Issue #9276
closedContent app can have unusable/closed db connections in pulpcore 3.15/3.16
Description
We've seen multiple times the django.db.utils.InterfaceError: connection already closed
while using content app. See related issues.
A current workaround is to reset the db connection in multiple places in the code. This "solution" is likely not reliable if we are not resetting db connection before every db request.
This problem needs investigation to understand why Django doesn't take care of the db connections itself, and how to solve it properly.
Related issues
Updated by ttereshc over 3 years ago
So far the problem is seen with the content app only. I wonder if the fact that it's a standalone django script (with django.setup()
call) can be related.
Updated by ttereshc over 3 years ago
- Related to Issue #9275: Content app db connection can be closed while matching a distribution added
Updated by ttereshc over 3 years ago
- Related to Issue #8672: Registry handler loses database connection added
Updated by ttereshc over 3 years ago
- Related to Issue #6045: Pulp content app looses database connection added
Updated by daviddavis over 3 years ago
Off the top of my head I see two possible solutions.

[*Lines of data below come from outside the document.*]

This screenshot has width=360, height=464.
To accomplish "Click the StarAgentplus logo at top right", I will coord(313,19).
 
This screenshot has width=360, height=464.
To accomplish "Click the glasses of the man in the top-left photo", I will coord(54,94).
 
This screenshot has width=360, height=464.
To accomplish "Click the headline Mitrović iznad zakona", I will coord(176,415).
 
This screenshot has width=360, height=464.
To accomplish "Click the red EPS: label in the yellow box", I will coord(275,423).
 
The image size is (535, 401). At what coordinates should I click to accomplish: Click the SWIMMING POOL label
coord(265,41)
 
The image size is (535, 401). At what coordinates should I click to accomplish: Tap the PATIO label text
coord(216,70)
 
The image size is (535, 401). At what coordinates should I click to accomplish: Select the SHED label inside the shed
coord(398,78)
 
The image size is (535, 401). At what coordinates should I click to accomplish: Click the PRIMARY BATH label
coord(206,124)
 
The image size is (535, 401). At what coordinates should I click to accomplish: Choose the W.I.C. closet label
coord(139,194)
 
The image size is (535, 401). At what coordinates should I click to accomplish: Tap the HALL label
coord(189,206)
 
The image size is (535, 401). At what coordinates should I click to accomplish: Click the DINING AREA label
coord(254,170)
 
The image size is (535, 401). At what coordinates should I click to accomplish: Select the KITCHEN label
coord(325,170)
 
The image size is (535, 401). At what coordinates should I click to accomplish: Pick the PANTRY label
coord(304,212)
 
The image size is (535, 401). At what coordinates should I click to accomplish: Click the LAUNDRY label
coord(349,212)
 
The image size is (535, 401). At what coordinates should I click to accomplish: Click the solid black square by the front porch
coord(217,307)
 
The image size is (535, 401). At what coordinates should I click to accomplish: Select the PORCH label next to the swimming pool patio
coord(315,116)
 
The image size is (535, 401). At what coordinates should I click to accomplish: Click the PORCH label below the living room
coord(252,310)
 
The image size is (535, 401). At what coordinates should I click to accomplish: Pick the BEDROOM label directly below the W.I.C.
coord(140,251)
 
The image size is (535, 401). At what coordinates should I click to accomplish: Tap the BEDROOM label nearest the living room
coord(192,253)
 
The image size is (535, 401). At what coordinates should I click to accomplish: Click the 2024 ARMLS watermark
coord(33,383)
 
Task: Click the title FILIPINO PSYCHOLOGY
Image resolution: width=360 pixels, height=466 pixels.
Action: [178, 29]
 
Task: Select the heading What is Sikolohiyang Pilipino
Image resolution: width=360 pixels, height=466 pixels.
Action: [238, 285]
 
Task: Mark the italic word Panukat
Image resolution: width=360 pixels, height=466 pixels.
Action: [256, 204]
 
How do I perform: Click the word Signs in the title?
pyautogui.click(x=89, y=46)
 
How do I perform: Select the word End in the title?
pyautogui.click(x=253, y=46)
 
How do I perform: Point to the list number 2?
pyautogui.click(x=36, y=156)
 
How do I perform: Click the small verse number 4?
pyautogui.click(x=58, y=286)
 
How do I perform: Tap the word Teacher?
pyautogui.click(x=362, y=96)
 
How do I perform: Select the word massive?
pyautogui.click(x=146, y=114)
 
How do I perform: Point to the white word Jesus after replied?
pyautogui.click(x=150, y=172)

First, _reset_db_connection
currently only resets the connection if it's unusable or obsolete. I imagine that this connection is becoming unusable or obsolete after this function is called but before it's used, so one solution might be to always reset the connection in _reset_db_connection
. I have no idea what impacts this will have (e.g. will it impact performance?).
Second possible solution is to wrap each db query in a function or something that will attempt to execute the query and then retry it if it fails.
Updated by daviddavis over 3 years ago
We discussed this at the pulpcore team meeting and we agreed that we need a better understanding of the issue (including a reproducer).
One thing that would help to reproduce the problem is to remove calls to _reset_db_connection
.
Updated by ipanova@redhat.com over 3 years ago
- Sprint/Milestone changed from 3.16.0 to 3.17.0
Updated by adam.winberg@smhi.se over 3 years ago
We encounter this every time we reboot the postgres server holding the pulp database. We have to restart the content service to get it working again.
Using python3-pulpcore-3.14.3-1.el8.noarch python3-pulp-rpm-3.14.0-1.el8.noarch
Updated by evgeni over 3 years ago
Still an issue in 3.16.0.
I had opened #9515 with some more details, before finding this one and can't close as duplicate :(
Updated by mdellweg over 3 years ago
- Has duplicate Issue #9515: content app doesn't survive PostgreSQL disconnect in pulpcore 3.14.7 added
Updated by evgeni over 3 years ago
Let me briefly recap a few thoughts I had in #9515 (and later in a discussion with the Katello Platform team):
Reproducer¶
The most trivial reproducer I could come up with is a restart of the PostgreSQL database and then trying to access the content index at /pulp/content
. Under normal circumstances, this will list content, but when the DB connection is broken, it yields a 500 error.
Severity¶
This issue is currently marked as "medium", but I would propose to raise it to at least High (maybe even Urgent).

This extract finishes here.